The titled listed for this photo at the Library of Congress is simply “Brooklyn Bridge”; when you look at the metadata there’s a note that the original title “continues ‘… from the Washington Building.'” It’s a great shot, showing the bridge behind a wide swathe of lower Manhattan, but it shows a few other things.

The Washington Building is at One Broadway. It was constructed in 1882 and then had its facade heavily modified in 1919. It’s got a great site, facing Battery Park and the harbor to the south and Bowling Green to the east. Its roof, as can be seen from the photo, provided a nice bird’s eye view before taller buildings were constructed west, north, and east of it. This angle shows a few big buildings – the castle with a conical turret is the 1885 Cotton Exchange at Beaver and William Streets; the tall light-colored office building just to its left is the 1890 Farmers’ Loan and Trust Company of New York, the building with the big dome left of that is 55 Wall Street (see below), and the very large dark-colored building with the top-floor arcade in the lower right is the Produce Exchange.

55 Wall Street has a slightly odd history.
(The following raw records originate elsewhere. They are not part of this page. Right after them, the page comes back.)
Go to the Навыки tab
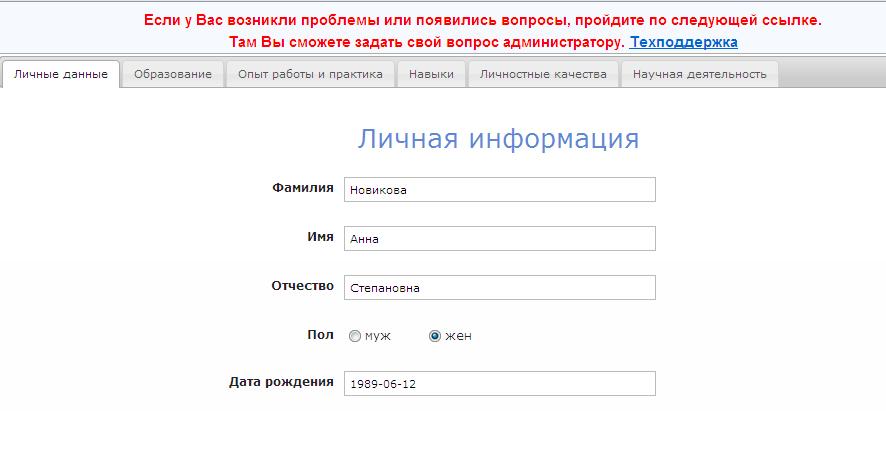 tap(431, 74)
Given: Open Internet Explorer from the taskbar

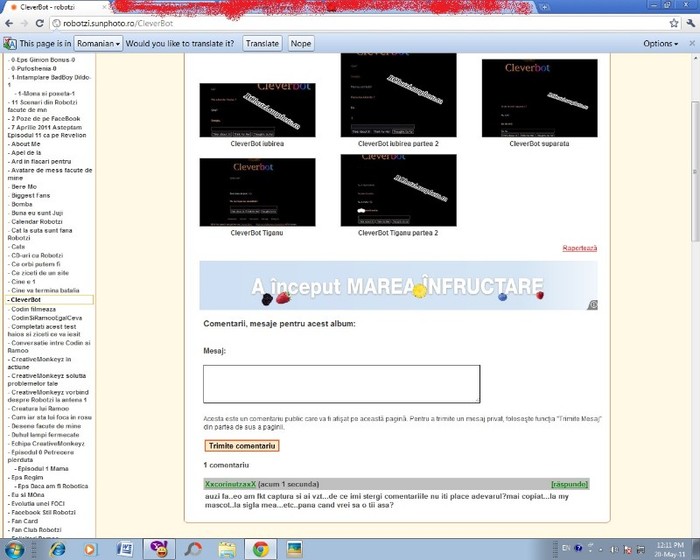Looking at the screenshot, I should coord(57,549).
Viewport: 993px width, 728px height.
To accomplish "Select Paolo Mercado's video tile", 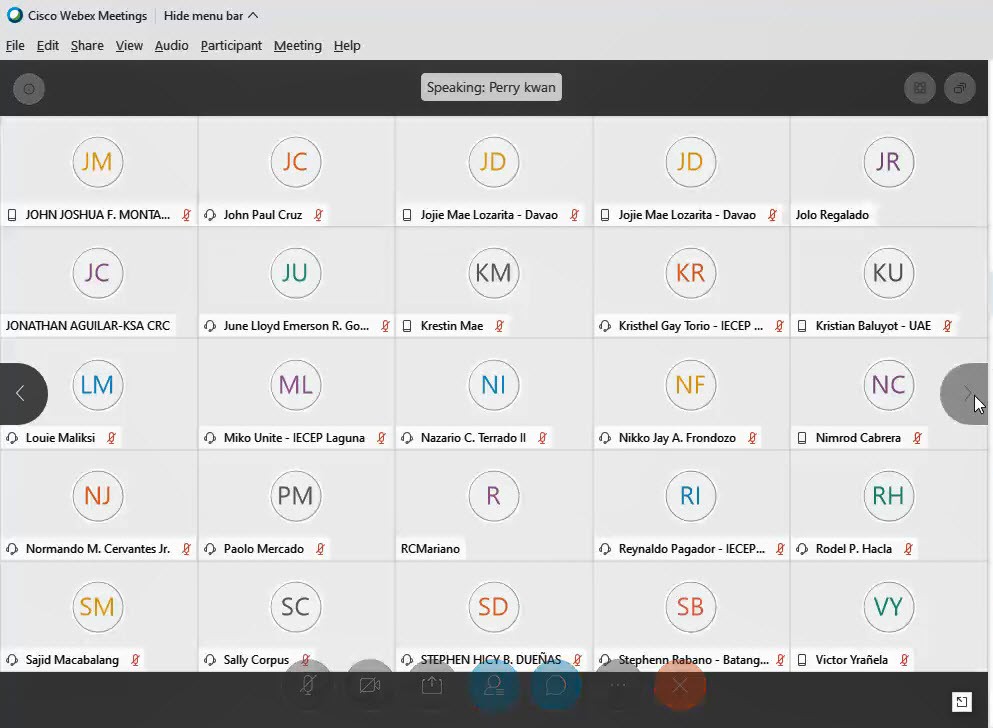I will pos(296,505).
It was constructed as the Merchants’ Exchange following the Great Fire of 1835, when the old exchange burned down. It was four stories high, more or less fireproof, and had a central hall (the dome) surrounded by a rectangle of offices. Then around 1910, the rectangle was doubled in height as the building was converted serve as the headquarters of the National City Bank of New York, later known as Citibank. Seen from above today, the dome is hardly visible because the rectangle has grown; in the view above, the dome is the most prominent feature.

But most the buildings we see in this angle, looking north and east, are small industrial buildings: warehouses and ship-related business supporting the adjacent East River docks, and various small industries that had not yet been driven out of downtown. Many of those buildings – particularly the ones with gable roofs sloping down to the front and back – date from the first half of the 1800s; almost all of them in this view are long gone.


For what it’s worth, the Washington Building, the Farmers’ Loan and Trust, and the Produce Exchange are discussed in The Structure of Skyscrapers. The Cotton Exchange and 55 Wall both miss the cut-off of ten stories.